| What the exercise asks |
Write out the data again in full, keeping every character the same.

| Collected data |

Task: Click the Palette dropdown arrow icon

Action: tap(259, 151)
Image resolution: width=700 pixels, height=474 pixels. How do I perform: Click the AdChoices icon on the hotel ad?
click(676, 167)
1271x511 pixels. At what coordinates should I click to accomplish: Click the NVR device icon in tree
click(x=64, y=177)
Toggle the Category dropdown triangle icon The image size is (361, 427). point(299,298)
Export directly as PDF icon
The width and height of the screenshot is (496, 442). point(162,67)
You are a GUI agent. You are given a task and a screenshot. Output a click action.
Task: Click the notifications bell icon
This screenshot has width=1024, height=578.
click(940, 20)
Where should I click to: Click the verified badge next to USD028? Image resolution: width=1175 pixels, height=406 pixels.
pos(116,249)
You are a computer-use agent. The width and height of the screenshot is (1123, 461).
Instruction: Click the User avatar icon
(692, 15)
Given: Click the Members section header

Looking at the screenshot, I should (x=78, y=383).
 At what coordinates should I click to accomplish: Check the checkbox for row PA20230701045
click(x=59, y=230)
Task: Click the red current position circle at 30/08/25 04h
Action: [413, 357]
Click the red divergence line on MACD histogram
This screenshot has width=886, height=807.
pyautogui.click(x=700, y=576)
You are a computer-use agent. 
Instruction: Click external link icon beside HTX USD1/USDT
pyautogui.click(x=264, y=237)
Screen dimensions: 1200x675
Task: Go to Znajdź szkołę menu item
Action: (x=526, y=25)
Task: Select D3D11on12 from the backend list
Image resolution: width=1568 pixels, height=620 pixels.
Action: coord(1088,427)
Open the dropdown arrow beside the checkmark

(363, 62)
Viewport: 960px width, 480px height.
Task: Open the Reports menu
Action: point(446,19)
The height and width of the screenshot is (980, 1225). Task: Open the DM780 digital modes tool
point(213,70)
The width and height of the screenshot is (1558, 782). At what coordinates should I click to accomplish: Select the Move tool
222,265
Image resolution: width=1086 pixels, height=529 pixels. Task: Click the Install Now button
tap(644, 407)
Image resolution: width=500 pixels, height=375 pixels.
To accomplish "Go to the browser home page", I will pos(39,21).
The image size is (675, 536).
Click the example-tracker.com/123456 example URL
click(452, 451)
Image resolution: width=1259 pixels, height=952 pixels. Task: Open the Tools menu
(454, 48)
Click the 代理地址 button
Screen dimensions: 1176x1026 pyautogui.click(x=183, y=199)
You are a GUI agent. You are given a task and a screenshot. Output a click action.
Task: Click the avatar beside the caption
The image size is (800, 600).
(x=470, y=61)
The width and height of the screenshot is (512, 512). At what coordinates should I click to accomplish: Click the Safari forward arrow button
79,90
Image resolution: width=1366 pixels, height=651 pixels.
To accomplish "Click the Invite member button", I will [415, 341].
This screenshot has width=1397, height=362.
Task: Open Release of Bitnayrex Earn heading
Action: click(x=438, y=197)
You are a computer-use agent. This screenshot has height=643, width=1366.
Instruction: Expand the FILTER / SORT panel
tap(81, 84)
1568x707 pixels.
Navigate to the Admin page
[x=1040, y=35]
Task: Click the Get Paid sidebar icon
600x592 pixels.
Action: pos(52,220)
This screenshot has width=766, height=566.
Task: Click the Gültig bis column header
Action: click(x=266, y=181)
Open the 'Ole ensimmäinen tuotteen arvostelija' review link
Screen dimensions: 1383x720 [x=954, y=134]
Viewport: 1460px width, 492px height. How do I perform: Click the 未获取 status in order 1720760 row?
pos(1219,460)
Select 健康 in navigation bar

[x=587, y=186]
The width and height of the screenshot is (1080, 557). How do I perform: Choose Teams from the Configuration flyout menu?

| Solution to this task |
Task: Click the Palette dropdown arrow icon

Action: tap(259, 151)
Image resolution: width=700 pixels, height=474 pixels. How do I perform: Click the AdChoices icon on the hotel ad?
click(676, 167)
1271x511 pixels. At what coordinates should I click to accomplish: Click the NVR device icon in tree
click(x=64, y=177)
Toggle the Category dropdown triangle icon The image size is (361, 427). point(299,298)
Export directly as PDF icon
The width and height of the screenshot is (496, 442). point(162,67)
You are a GUI agent. You are given a task and a screenshot. Output a click action.
Task: Click the notifications bell icon
This screenshot has width=1024, height=578.
click(940, 20)
Where should I click to: Click the verified badge next to USD028? Image resolution: width=1175 pixels, height=406 pixels.
pos(116,249)
You are a computer-use agent. The width and height of the screenshot is (1123, 461).
Instruction: Click the User avatar icon
(692, 15)
Given: Click the Members section header

Looking at the screenshot, I should (x=78, y=383).
 At what coordinates should I click to accomplish: Check the checkbox for row PA20230701045
click(x=59, y=230)
Task: Click the red current position circle at 30/08/25 04h
Action: [413, 357]
Click the red divergence line on MACD histogram
This screenshot has width=886, height=807.
pyautogui.click(x=700, y=576)
You are a computer-use agent. 
Instruction: Click external link icon beside HTX USD1/USDT
pyautogui.click(x=264, y=237)
Screen dimensions: 1200x675
Task: Go to Znajdź szkołę menu item
Action: (x=526, y=25)
Task: Select D3D11on12 from the backend list
Image resolution: width=1568 pixels, height=620 pixels.
Action: coord(1088,427)
Open the dropdown arrow beside the checkmark

(363, 62)
Viewport: 960px width, 480px height.
Task: Open the Reports menu
Action: point(446,19)
The height and width of the screenshot is (980, 1225). Task: Open the DM780 digital modes tool
point(213,70)
The width and height of the screenshot is (1558, 782). At what coordinates should I click to accomplish: Select the Move tool
222,265
Image resolution: width=1086 pixels, height=529 pixels. Task: Click the Install Now button
tap(644, 407)
Image resolution: width=500 pixels, height=375 pixels.
To accomplish "Go to the browser home page", I will pos(39,21).
The image size is (675, 536).
Click the example-tracker.com/123456 example URL
click(452, 451)
Image resolution: width=1259 pixels, height=952 pixels. Task: Open the Tools menu
(454, 48)
Click the 代理地址 button
Screen dimensions: 1176x1026 pyautogui.click(x=183, y=199)
You are a GUI agent. You are given a task and a screenshot. Output a click action.
Task: Click the avatar beside the caption
The image size is (800, 600).
(x=470, y=61)
The width and height of the screenshot is (512, 512). At what coordinates should I click to accomplish: Click the Safari forward arrow button
79,90
Image resolution: width=1366 pixels, height=651 pixels.
To accomplish "Click the Invite member button", I will [415, 341].
This screenshot has width=1397, height=362.
Task: Open Release of Bitnayrex Earn heading
Action: click(x=438, y=197)
You are a computer-use agent. This screenshot has height=643, width=1366.
Instruction: Expand the FILTER / SORT panel
tap(81, 84)
1568x707 pixels.
Navigate to the Admin page
[x=1040, y=35]
Task: Click the Get Paid sidebar icon
600x592 pixels.
Action: pos(52,220)
This screenshot has width=766, height=566.
Task: Click the Gültig bis column header
Action: click(x=266, y=181)
Open the 'Ole ensimmäinen tuotteen arvostelija' review link
Screen dimensions: 1383x720 [x=954, y=134]
Viewport: 1460px width, 492px height. How do I perform: Click the 未获取 status in order 1720760 row?
pos(1219,460)
Select 健康 in navigation bar

[x=587, y=186]
The width and height of the screenshot is (1080, 557). How do I perform: Choose Teams from the Configuration flyout menu?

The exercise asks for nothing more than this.